Notably, The Edge reported on Tuesday that Public Bank is expected to undertake an acquisition of a company related to its operations, which may be tied to its principal’s insurance unit, LPI Capital Bhd (KL:LPI).
Kenanga said while waiting for further clarity following the suspension of both Public Bank and LPI on Wednesday, it kept its “outperform” rating and a target price (TP) of RM5.10 for Public Bank, based on an unchanged GGM (Gordon growth model)-derived price-to-book value (PBV) of 1.54 times.
This includes considerations like cost of equity (COE) at 9.9%, terminal growth (TG) at 4.0%, and return on equity (ROE) at 13.0%, against a forecasted book value per share (BVPS) of RM3.14 for FY2025.
The house said that Public Bank is anticipated to continue leading in gross impaired loan (GIL) ratios due to its densely collateralised housing loan portfolio.
In terms of insurance, Kenanga noted that Public Bank’s involvement is mainly through its 30% stake in AIA Public Takaful, offering family takaful products.
Kenanga noted that LPI’s general insurance business holds about a 7% market share, based on Bank Negara Malaysia’s 1H2024 Financial Stability Review.
Although LPI’s market share is not overly dominant, Kenanga speculates that Public Bank might seek further opportunities in this sector.
Based on LPI’s market capitalisation of RM5.18 billion as of the previous day, this equates to a 2.3x PBV, which is higher than the average PBV of 1.5x for local insurers but below Kenanga’s TP-related PBV of 2.6x.
Kenanga suspects that any potential acquisition might incorporate cash and share swaps to mitigate significant dilution of minority interests (MI).
It noted that Public Bank has a cash reserve of RM12.4 billion, which could support various modes of acquisition.
“Regardless, we are mindful of the impact to the group’s regulatory capital, depending on the mode of acquisition.
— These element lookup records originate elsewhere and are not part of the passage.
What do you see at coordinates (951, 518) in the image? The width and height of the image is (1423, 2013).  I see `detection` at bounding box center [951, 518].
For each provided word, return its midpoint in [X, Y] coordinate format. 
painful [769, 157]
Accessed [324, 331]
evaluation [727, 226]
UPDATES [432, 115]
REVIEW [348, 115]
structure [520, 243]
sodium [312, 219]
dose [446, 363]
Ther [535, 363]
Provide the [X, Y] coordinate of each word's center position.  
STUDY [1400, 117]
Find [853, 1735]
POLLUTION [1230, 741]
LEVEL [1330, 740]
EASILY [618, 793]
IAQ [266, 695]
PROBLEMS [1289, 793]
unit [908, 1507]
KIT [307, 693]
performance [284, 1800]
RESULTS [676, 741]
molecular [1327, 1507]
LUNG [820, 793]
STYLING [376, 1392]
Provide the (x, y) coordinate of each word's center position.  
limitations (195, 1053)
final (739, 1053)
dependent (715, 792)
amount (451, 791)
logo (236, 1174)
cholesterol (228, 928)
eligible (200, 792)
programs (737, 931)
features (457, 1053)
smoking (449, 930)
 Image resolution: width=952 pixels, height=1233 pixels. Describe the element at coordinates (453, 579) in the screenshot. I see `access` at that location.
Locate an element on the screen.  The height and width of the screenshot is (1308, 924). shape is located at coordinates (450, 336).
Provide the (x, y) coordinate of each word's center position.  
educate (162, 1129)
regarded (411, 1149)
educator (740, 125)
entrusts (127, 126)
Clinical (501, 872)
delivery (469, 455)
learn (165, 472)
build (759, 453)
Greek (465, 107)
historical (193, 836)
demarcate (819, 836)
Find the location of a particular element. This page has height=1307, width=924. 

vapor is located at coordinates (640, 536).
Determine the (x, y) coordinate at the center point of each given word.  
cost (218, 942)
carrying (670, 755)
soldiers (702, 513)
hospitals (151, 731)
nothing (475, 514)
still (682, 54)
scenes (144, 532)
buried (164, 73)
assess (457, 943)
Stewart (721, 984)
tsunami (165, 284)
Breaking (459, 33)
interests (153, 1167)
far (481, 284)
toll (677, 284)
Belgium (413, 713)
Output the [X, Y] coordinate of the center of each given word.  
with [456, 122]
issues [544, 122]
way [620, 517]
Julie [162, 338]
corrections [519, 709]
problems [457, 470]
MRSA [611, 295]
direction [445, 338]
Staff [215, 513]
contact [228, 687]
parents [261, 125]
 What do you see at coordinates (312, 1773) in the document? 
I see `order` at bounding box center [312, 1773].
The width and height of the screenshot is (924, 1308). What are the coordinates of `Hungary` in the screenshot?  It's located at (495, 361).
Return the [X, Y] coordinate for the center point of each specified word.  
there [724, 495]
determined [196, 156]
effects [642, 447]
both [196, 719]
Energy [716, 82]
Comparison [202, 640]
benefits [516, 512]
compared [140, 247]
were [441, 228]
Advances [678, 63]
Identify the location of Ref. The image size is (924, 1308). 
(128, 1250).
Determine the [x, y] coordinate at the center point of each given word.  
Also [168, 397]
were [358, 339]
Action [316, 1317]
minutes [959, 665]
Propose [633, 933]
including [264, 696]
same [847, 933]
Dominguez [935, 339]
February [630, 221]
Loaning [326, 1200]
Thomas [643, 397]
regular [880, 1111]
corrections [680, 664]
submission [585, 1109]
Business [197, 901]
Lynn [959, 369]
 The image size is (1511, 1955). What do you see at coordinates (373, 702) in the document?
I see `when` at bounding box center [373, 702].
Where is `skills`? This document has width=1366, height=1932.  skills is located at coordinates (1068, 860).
Per our understanding of regulatory capital rules, acquiring an insurance company entails a more punitive treatment that requires the deduction of the entire investments for LPI from Public Bank’s capital level...”
As such, Kenanga said that this could notably drop Public Bank’s 15.1% Common Equity Tier 1 (CET-1) ratio by about 150 basis points, still above the minimum target of 13.0%.
Furthermore, non-insurance acquisitions could target digital assets and lifestyle services to attract younger consumers, similar to existing offerings like the MAE (Maybank Banking Bhd (KL:MAYBANK) e-wallet) and the Touch 'n Go (TNG) e-wallet, it added.
In a separate note, MIDF Research was neutral, with a slightly positive inclination towards the rumoured acquisition.
Although it might unlock synergies through customer network leveraging and product bundling, they maintain a “buy” call with a TP of RM5.16, emphasising Public Bank’s strong asset quality and solid dividends.
MIDF noted that acquiring LPI would be quite unexpected, as banks typically engage in insurance via bancassurance, and some have recently exited the insurance business.
If true, the complete acquisition of LPI by FY2025 could mildly increase Public Bank’s earnings, it added.
MIDF predicts a 5% boost to Public Bank’s FY2025 earnings, raising their ROE by 0.4 percentage points. In their valuation, this potential acquisition only improves the TP by one sen to RM5.17.
The transaction shouldn’t be complicated, given Public Bank’s substantial market capitalisation in comparison to LPI’s. Additionally, there should be limited impact on Public Bank’s CET-1 ratio, with only a slight decrease expected.